Review: Charming Proofs: A Journey Into Elegant Mathematics

Charming Proofs: A Journey Into Elegant Mathematics is a delightful book, published by the Mathematical Association of America (MAA), that lives up to its name.

Given my joyful experiences of exploring challenging problems in middle school and in high school I have a soft spot for elegant problems that are accessible to motivated students who don't have any background in advanced mathematics. And, I have a soft spot for MAA books because they were among the first math books I devoured, specifically their MAA contest prep books.

Here's a brief description, from the publisher's page, of the structure of the book.

Charming Proofs is organized as follows. Following a short introduction about proofs and the process of creating proofs, the authors present, in twelve chapters, a wide and varied selection of proofs they consider charming, Topics include the integers, selected real numbers, points in the plane, triangles, squares, and other polygons, curves, inequalities, plane tilings, origami, colorful proofs, three-dimensional geometry, etc. At the end of each chapter are some challenges that will draw the reader into the process of creating charming proofs. There are over 130 such challenges.

What I particularly enjoy about Charming Proofs is its mix of excellent writing, great illustrations, and interesting yet accessible problems. To be honest, this is the case with every MAA problem-solving book I can think of. I may be biased but I suspect that many would agree with my overall assessment of MAA books of this type.

Here are some interesting challenges from the book:

Prove that the vertex angles of any star pentagon sum to 180 degrees.

Is it possible to construct an equilateral lattice triangle?

Does a version of Pick's Theorem hold for three-dimensional lattice polyhedra?

Prove that Heron's formula and the Pythagorean theorem are equivalent.

Is it true that three times the sum of three squares is always a sum of four squares?

Prove there are infinitely many dissection proofs of the Pythagorean theorem.

Charming Proofs is one of those great books that you can pick up, choose a chapter that strikes your fancy, work through the chapter, then be rewarded with a number of challenging problems to explore. I should warn you that the book is biased towards geometric and visual problems rather than analytical ones. This makes sense given that visual problems lend themselves better to charming (visual) solutions.
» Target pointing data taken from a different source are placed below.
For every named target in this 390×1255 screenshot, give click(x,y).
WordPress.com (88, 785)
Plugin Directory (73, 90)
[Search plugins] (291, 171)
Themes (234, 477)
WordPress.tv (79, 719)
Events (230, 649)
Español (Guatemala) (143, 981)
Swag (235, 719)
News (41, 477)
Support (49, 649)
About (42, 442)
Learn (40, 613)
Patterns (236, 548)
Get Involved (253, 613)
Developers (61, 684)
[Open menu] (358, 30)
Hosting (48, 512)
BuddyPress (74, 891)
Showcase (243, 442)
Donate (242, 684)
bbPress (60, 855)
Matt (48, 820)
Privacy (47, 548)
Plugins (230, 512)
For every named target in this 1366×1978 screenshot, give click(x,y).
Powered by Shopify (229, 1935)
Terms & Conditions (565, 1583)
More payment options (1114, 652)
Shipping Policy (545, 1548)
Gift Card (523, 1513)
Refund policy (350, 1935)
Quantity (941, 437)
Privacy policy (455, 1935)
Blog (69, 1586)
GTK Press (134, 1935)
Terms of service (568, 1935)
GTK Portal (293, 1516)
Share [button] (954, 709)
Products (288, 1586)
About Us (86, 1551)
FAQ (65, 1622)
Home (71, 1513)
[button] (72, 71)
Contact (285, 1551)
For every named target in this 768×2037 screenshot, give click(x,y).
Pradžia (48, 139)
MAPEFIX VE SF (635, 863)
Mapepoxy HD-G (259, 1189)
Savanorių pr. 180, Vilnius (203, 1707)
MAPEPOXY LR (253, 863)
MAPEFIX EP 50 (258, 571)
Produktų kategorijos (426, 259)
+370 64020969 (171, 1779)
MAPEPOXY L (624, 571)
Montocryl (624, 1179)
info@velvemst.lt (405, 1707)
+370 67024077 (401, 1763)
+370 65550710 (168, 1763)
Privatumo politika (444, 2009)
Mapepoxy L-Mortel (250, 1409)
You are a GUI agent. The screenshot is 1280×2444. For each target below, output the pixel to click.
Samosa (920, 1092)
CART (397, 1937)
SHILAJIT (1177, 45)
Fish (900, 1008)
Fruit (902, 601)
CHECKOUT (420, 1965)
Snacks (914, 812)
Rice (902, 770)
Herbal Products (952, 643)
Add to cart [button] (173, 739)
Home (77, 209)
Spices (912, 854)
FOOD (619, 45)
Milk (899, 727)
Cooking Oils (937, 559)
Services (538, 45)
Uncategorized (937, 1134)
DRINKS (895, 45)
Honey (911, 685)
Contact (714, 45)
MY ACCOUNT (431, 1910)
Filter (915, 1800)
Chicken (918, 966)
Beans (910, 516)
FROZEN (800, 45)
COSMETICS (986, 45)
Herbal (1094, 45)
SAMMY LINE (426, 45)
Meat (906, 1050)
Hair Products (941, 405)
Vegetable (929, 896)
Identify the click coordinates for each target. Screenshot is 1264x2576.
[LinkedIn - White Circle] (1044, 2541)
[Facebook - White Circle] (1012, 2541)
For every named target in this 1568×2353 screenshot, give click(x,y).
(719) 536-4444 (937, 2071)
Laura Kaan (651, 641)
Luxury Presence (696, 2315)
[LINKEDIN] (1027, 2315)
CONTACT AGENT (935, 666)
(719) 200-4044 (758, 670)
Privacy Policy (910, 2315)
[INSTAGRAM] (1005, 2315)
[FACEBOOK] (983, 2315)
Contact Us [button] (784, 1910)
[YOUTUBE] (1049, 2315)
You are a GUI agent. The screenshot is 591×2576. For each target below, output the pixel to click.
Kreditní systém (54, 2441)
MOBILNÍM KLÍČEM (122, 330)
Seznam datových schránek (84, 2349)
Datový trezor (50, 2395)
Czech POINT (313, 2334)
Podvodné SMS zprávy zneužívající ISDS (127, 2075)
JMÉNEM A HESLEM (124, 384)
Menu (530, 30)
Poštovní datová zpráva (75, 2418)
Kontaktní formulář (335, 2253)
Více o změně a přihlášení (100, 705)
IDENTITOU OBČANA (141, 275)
I'd like to address the concern that some people have with the price of MAA books. This book, for example, list for nearly $60 USD. This is certainly more expensive that any popular math book written for the general public. From that perspective the book is indeed expensive. But, if you consider the other extreme, math text books that can retail for $100 or more, Charming Proofs is inexpensive. Whether the book is expensive or not, I believe, depends on how you're going to use the book. If you're going to use the book as a text and teach yourself the material, and Charming Proofs is of textbook quality, then you're looking at a $60 textbook. If you're looking for a more casual involvement with a book then you can see if your library can get you a copy. Many libraries have partnerships with libraries throughout the country and can get you many books that they don't hold. In this particular case, Amazon.com sells the book for as little as $21.99 (new) from their partners so the cost is not prohibitive.

For those of you interested in a review of Charming Proofs from a mathematician's perspective I heartily recommend Alex Bogomolny's review at Cut the Knot.